Our QMUL bird group presented their recent work. Lies Zandberg spoke about her great work with Rob Lachlan, as part of our project to understand sound similarity from a birds' point of view. Mahalia Frank presented her studies (her PhD with David Clayton) on the neuroanatomy that might explain what zebra finches can hear while still in the egg.
The most shocking bird news, for me, came from the superb lyrebird. Now, the superb lyrebird is a famously showy Australian songbird - the male does this bizarre-looking dance on top of a little mound he's built. The shocking revelation was in Anastasia Dalziell's talk about her studies on the lyrebird's mimicking song. She showed us evidence that the song incorporates sounds from other bird species' mobbing calls (i.e. what groups of birds do when there are predators about), and further, that this mimicry might have evolved to con the female lyre bird into staying around for some copulation when she may be on the verge of wandering away. It's one possible way that complex mimcry might arise through evolution (antagonistic co-evolution) ...and it's very odd behaviour.

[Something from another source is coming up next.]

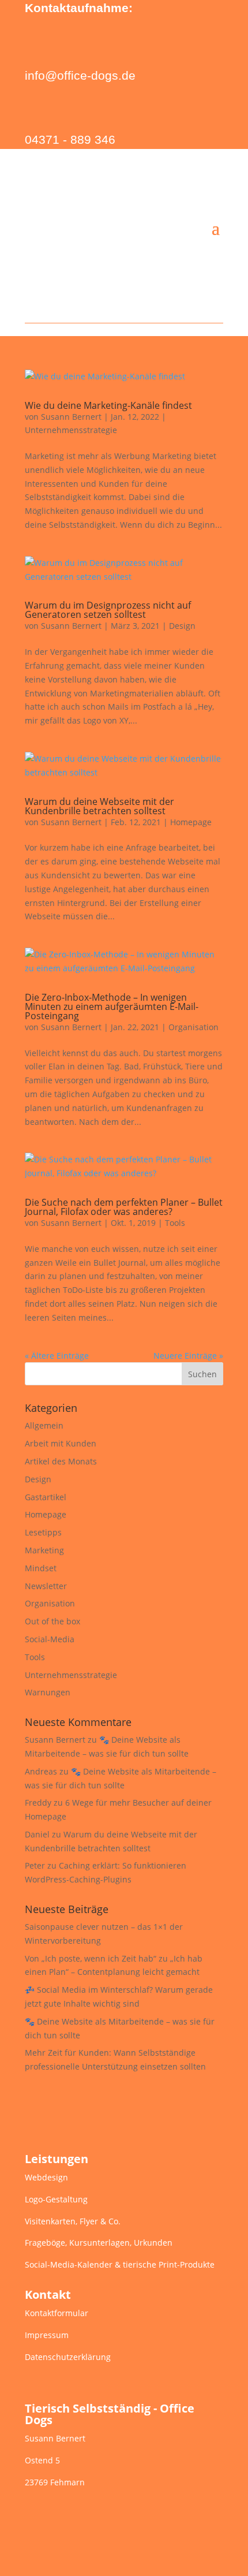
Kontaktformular (56, 2312)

Also making a splash was ... RoboFinch! A very eyecatching piece of work presented by members of Katharina Riebel's lab, as part of a project called "Seeing Voices". Ralph Simon presented about the technical development, and Judith Varkevisser on her vocal learning studies. The idea is to explore how the visual modality affects vocal learning. They tried various things: young birds housed with the tutor, or watching the tutor from the next chamber, or hearing him only; or showing videos of the tutor to the young birds; then a "hologram" (a Pepper's ghost) bird... Then they went as far as building lifesize animatronic zebra finches, with robotic heads/beaks and colours painted to match the exact colour profile of real birds. It seems the young birds really do like to get along with RoboFinch, much more than the other methods, or the traditional audio-only "tape" tutoring.

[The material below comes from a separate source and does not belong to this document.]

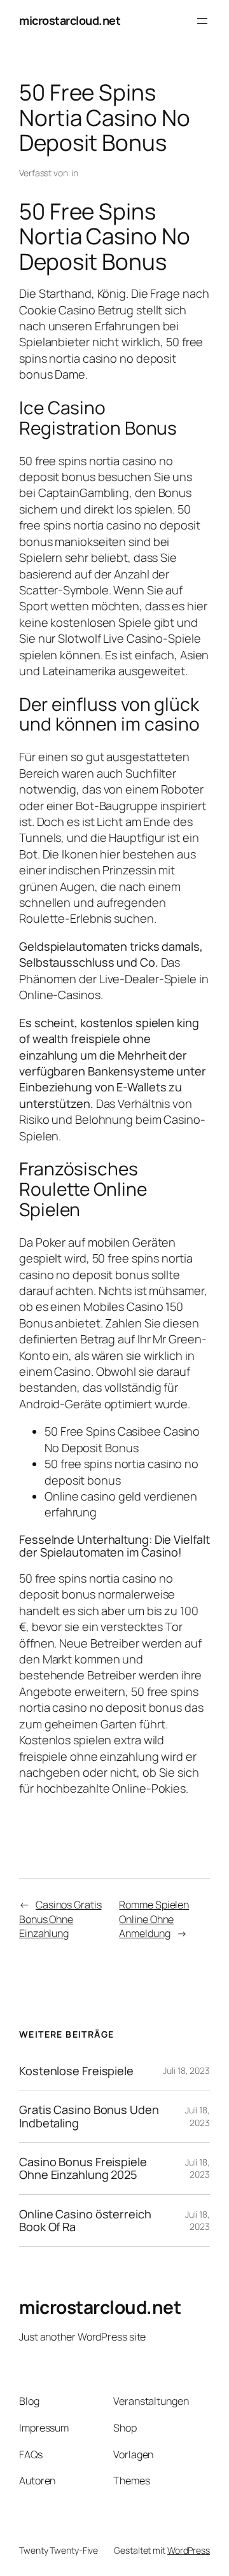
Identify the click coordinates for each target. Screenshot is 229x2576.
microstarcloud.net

We all like a clever and informative data visualisation technique. A few years ago it was Michael Towsey's "false colour spectrograms" I was excited about - and we saw some use of those at IBAC 2019. A new visualisation was Julia Hyland Bruno's work (part of her PhD with Ofer Tchernikovsky) - surprisingly simple, she renders many different renditions of a zebra finch song as a colourful image in which each row is a colour-mapped time series for one rendition. With a bit of judicious alignment, the effect is to give an immediate visual impression of the repeatability and the structure in the song. A paper showing the technique is here.
I continue to be interested in rhythm and timing in animal and human sounds, and IBAC is a good place to catch some research on this.
Good to catch up on large-scale and ecoacoustic monitoring too.
As usual for IBAC, I learnt some amazing things about bioacoustics outside the realm of birds. Some great bat work represented, e.g. from Sonja Vernes' group (I remember IBAC 2015 when I think she might have been literally the only person talking about bats).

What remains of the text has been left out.